Werner von Braun - World War II and the Space Race

Werner von Braun - World War II and the Space Race

         The start of the Space Age is usually thought to be the launching of Sputnik by the Soviet Union in 1957. While Sputnik was the first Earth orbiting satellite ever launched and did start the Space Race, the actual roots of the Space Age reach back much earlier to World War II.

         The Germans developed and deployed the V-1 missile against the British. The V-1 was a liquid fuel rocket that was twenty feet long with a range of one hundred and fifty miles. The first V-1 was launched on June 13, 1944 and was followed by eighty five hundred more. The V-2 was fifty feet long. There were over four thousand V-2 launched between September 6, 1944 and March 27,1944.

          When Germany was defeated in World War II, the United States captured eighty eight of the rocket scientists who had worked on the Nazi rockets and brought them to the U.S. in Operation Paperclip. The U.S. authorities tried to keep the program as secret as possible fearing a public backlash. The U.S. was concerned that that Russians would make swift use of the German rocket scientists that they had captured to advance their missile technology and the U.S. did not want to fall behind.

          Werner von Braun was one of the principle architects of the Nazi missile programs including the V-1 and the V-2. With allied forces advancing in the spring of 1945, von Braun called his engineers together to decide who they wanted to surrender to. Afraid of the notorious cruelty of the Soviet army, they opted to surrender to the U.S. After being moved to central Germany, the missile program was supervised by the SS who had order to execute the engineers if they were in danger of being captured. Von Braun managed to get his people dispersed to nearby villages under the pretext of being less of a target for U.S. bombing raids. When von Braun's brother encountered a U.S. soldier, he offered the surrender of Von Braun's group.

        Von Braun and his team were brought to the U.S. under Operation Paperclip to work on ballistic missiles. They worked on instructing American engineers in rocketry and refurbishing V-2 missiles that had been captured by the U.S. for the next five years. Von Braun had always been interested in the use of rocket technology for space exploration. In 1950, he published an article about the possibility of rocket flights to the moon. There were two movies released in 1950 about flights to the moon. The seeds of the Space Race were sown by this wave of interest in space exploration.

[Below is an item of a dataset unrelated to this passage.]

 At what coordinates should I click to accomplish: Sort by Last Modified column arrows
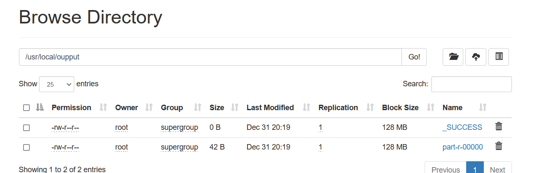coord(306,108)
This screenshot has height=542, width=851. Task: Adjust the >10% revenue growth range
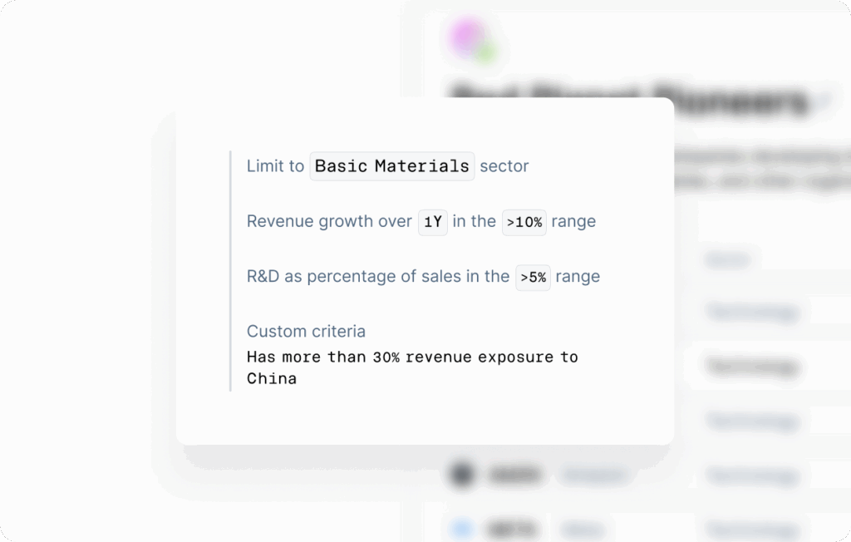(524, 222)
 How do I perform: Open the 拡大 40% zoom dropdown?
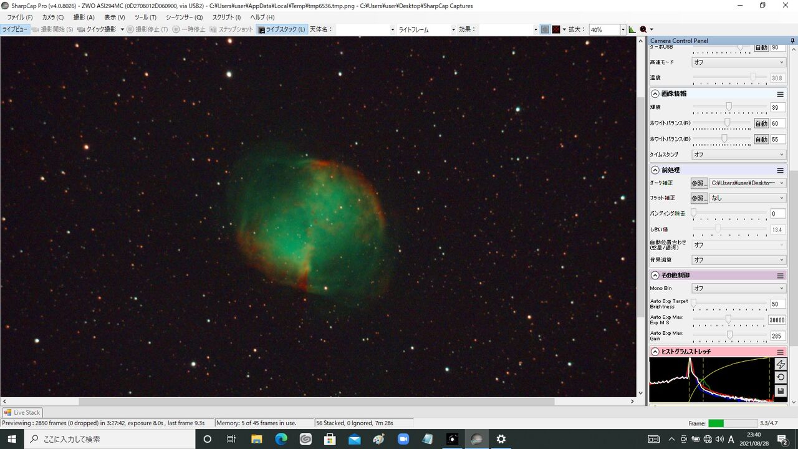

       When the Korean War broke out in 1950, Von Braun and his engineers were moved to Huntsville, Alabama to work on developing the Redstone rocket which was used for the first nuclear ballistic missile tests. Following the war, von Braun and his team developed the Jupiter-C rocket based on the Redstone missile. This rocket was used to launch the first U.S. satellite, the Explorer 1, on January 1, 1958.

       NASA was created in 1958 to develop the U.S. space program. In 1960, NASA opened the Marshall Space Center to work on the Saturn rockets that could lift heavy payloads into orbit or to send them beyond Earth orbit. Von Braun and his people were officially transferred to the Marshal Space Center and he was named director of the center. Von Braun was finally able to concentrate of developing rockets for space research and exploration and the U.S. was off and running in the Space Race.